Membangun Kuburan itu Larangan dari Nabi, Bukan Larangan dari Wahabi
Jaabir bin ‘Abdillah radliyallaahu ‘anhu
berkata:
نَهَى رَسُولُ
اللَّهِ صَلَّى اللهُ عَلَيْهِ وَسَلَّمَ أَنْ يُجَصَّصَ الْقَبْرُ، وَأَنْ
يُقْعَدَ عَلَيْهِ، وَأَنْ يُبْنَى عَلَيْهِ
“Rasulullah shallallaahu ‘alaihi wa sallam
telah melarang kubur untuk dikapur, diduduki, dan dibangun sesuatu di atasnya”.
Hadits ini diriwayatkan oleh Muslim no. 970, Abu Daawud no. 3225, At-Tirmidziy no. 1052, An-Nasaa’iy no. 2027-2028 dan dalam Al-Kubraa 2/463 no. 2166, ‘Abdurrazzaaq 3/504 no. 6488, Ahmad 3/295, ‘Abd bin Humaid 2/161 no. 1073, Ibnu Maajah no. 1562, Ibnu Hibbaan no. 3163-3165, Al-Haakim 1/370, Abu Nu’aim dalam Al-Musnad Al-Mustakhraj ‘alaa Shahiih Muslim no. 2173-2174, Al-Baihaqiy dalam Al-Kubraa 3/410 & 4/4, Ath-Thayaalisiy 3/341 no. 1905, Ath-Thabaraaniy dalam Asy-Syaamiyyiin 3/191 no. 2057 dan dalam Al-Ausath 6/121 no. 5983 & 8/207 8413, Abu Bakr Asy-Syaafi’iy dalam Al-Fawaaaid no. 860, Abu Bakr Al-‘Anbariy dalam Hadiits-nya no. 68, Ath-Thahawiy dalam Syarh Ma’aanil-Aatsaar 1/515-516 no. 2945-2946, dan yang lainnya.
Asal dari larangan Nabi shallallaahu ‘alaihi
wa sallam menunjukkan keharaman sebagaimana telah dimaklumi dalam ilmu ushul
fiqh. Bahkan ‘Aliy bin Abi Thaalib radliyallaahu ‘anhu – nenek moyang para
habaaib – adalah salah seorang shahabat yang sangat bersemangat melaksanakan
perintah Nabi shallallaahu ‘alaihi wa sallam tersebut sebagaimana terdapat
dalam riwayat:
عَنْ أَبِي
الْهَيَّاجِ الْأَسَدِيِّ، قَالَ: قَالَ لِي عَلِيُّ بْنُ أَبِي طَالِبٍ: "

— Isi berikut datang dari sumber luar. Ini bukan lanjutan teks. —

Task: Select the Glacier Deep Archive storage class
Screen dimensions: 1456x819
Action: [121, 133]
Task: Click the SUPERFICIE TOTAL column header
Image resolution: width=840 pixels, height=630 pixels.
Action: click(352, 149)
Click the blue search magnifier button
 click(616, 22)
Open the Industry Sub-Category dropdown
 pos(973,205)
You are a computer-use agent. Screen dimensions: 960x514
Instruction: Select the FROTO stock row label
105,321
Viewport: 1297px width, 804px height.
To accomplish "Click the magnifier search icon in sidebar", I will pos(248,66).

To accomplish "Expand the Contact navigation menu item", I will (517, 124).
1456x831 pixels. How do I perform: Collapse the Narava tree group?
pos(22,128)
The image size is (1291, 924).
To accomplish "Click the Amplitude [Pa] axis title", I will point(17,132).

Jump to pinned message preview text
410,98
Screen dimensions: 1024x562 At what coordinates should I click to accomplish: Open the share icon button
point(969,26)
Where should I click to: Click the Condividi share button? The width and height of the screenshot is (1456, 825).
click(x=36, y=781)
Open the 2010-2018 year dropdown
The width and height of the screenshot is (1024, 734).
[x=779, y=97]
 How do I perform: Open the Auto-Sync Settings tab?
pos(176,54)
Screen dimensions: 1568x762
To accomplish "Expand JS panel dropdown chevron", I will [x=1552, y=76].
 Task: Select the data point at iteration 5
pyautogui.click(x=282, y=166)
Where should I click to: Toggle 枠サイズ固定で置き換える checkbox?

أَلَا أَبْعَثُكَ عَلَى مَا بَعَثَنِي عَلَيْهِ رَسُولُ اللَّهِ صَلَّى اللهُ
عَلَيْهِ وَسَلَّمَ أَنْ لَا تَدَعَ تِمْثَالًا إِلَّا طَمَسْتَهُ، وَلَا قَبْرًا
مُشْرِفًا إِلَّا سَوَّيْتَهُ "
Dari Abul-Hayyaaj Al-Asadiy, ia berkata: ‘Aliy
bin Abi Thaalib pernah berkata kepadaku: “Maukah engkau aku utus sebagaimana
Rasulullah shallallaahu ‘alaihi wa sallam telah mengutusku? Hendaklah engkau
tidak meninggalkan gambar-gambar kecuali engkau hapus dan jangan pula kamu
meninggalkan kuburan yang ditinggikan kecuali kamu ratakan” (Diriwayatkan oleh
Muslim no. 969, Abu Daawud no. 3218, At-Tirmidziy no. 1049, An-Nasaa’iy no.
2031, dan yang lainnya).
Larangan membangun kubur ini kemudian diteruskan oleh para ulama madzhab.
Madzhab Syaafi’iyyah,
maka Muhammad bin Idriis Asy-Syaafi’iy rahimahullah berkata:
وأحب أن لا يبنى
ولا يجصص فإن ذلك يشبه الزينة والخيلاء وليس الموت موضع واحد منهما ولم أر قبور
المهاجرين والانصار مجصصة ...... وقد رأيت من الولاة من يهدم بمكة ما يبنى فيها
فلم أر الفقهاء يعيبون ذلك
“Dan aku senang jika
kubur tidak dibangun dan tidak dikapur/disemen, karena hal itu menyerupai
perhiasan dan kesombongan. Orang yang mati bukanlah tempat untuk salah satu di
antara keduanya. Dan aku pun tidak pernah melihat kubur orang-orang Muhaajiriin
dan Anshaar dikapur..... Dan aku telah melihat sebagian penguasa meruntuhkan
bangunan yang dibangunan di atas kubur di Makkah, dan aku tidak melihat para
fuqahaa’ mencela perbuatan tersebut” (Al-Umm, 1/316 – via Syamilah).
An-Nawawiy rahimahullah
ketika mengomentari riwayat ‘Aliy radliyallaahu ‘anhu di atas berkata:
فيه أن السنة أن
القبر لا يرفع على الأرض رفعاً كثيراً ولا يسنم بل يرفع نحو شبر ويسطح وهذا مذهب
الشافعي ومن وافقه،
“Pada hadits tersebut terdapat keterangan
bahwa yang disunnahkan kubur tidak terlalu ditinggikan di atas permukaan tanah
dan tidak dibentuk seperti punuk onta, akan tetapi hanya ditinggikan seukuran
sejengkal dan meratakannya. Ini adalah madzhab Asy-Syaafi’iy dan orang-orang yang
sepakat dengan beliau” (Syarh An-Nawawiy ‘alaa Shahih Muslim, 3/36).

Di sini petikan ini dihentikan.